When my grandmother first began to have RA pain and swelling in the late 1970s, there weren’t that many options available, and I think she tried them all. Her body was constantly on fire and attacking itself: her hands, her feet, her wrists, her knees, and even her skin. Nana not only suffered greatly from RA for many years, but from severe psoriasis as well. If I could jump into a time machine and bring her some biologic drugs to help ease her misery, I would do it in a heartbeat. Unfortunately, this is reality and the reality is that these highly effective drugs were researched, developed, and made available to patients too late to help her.
The love I have for my grandmother, the love I have for my RA friends and everyone who suffers from the debilitating pain of RA, and the love and compassion I try hard to find for myself—this is why I am a passionate supporter of scientific and medical research, drug development, and clinical trials. Our lives are at stake and a cure is needed for these life-ruining diseases yesterday. The only way that people will get their lives back, that a cure will be found, is if new medications are developed and made accessible to patients. Clinical trials are a crucial part of all of this; we need them and we badly need more people to participate in them.

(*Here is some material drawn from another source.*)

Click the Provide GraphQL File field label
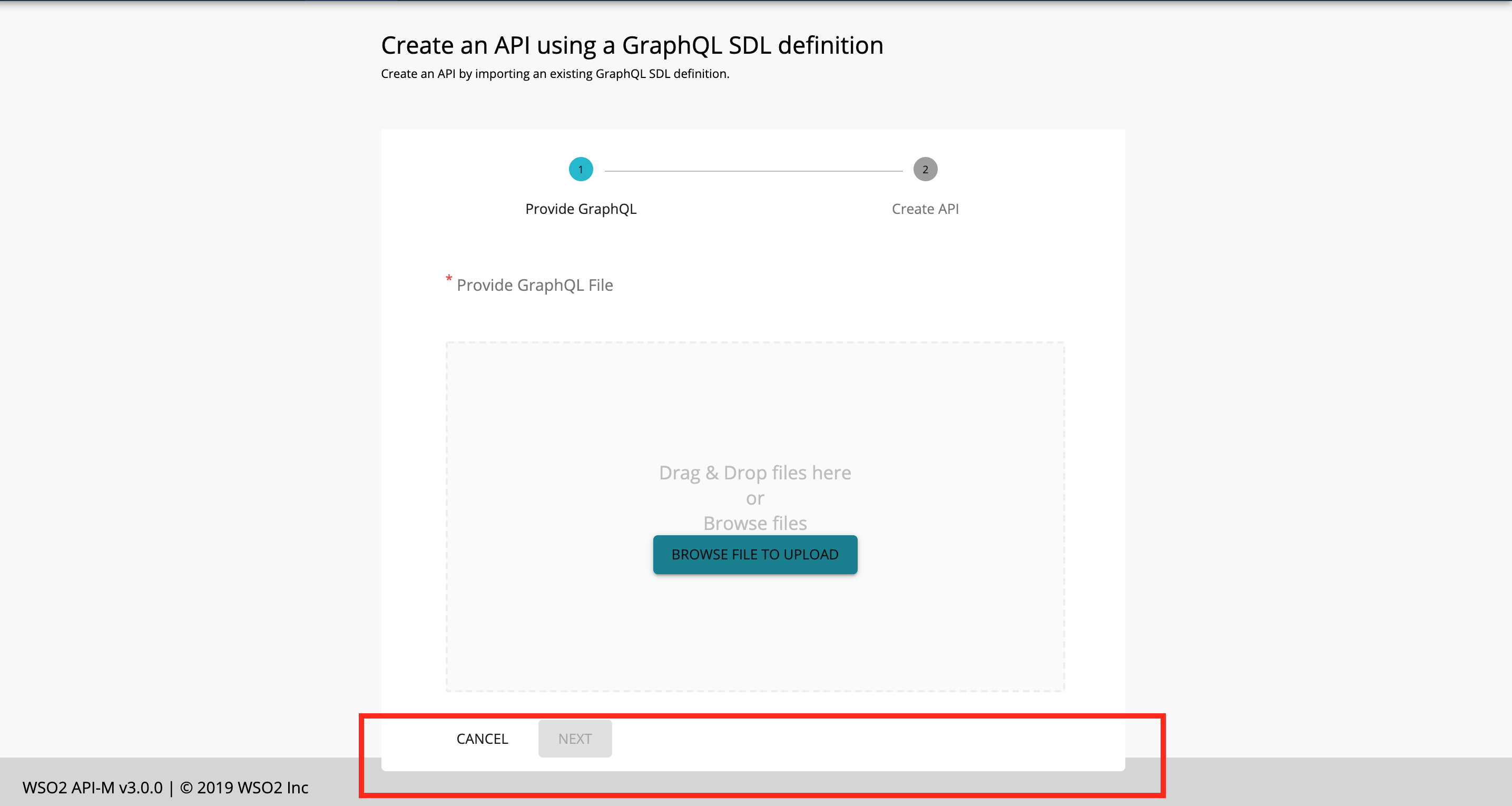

Even though living with RA often makes me feel frustrated and helpless, I believe that fighting against this disease isn’t a helpless or hopeless battle. Patients have power! We have the power to bring about awareness and even change just by sharing our stories. When you consider supporting medical research and clinical trials, I hope you will remember Nana’s story–and mine.
Two days ago I did my third Simponi injection since starting the drug in April. So far, so good; I haven’t had any reactions or side effects or problems from it. And, the injection itself is almost painless, which is a very pleasant surprise, compared to the severe stinging of Enbrel and Humira. I don’t even have to ice my leg or stomach before doing the shot!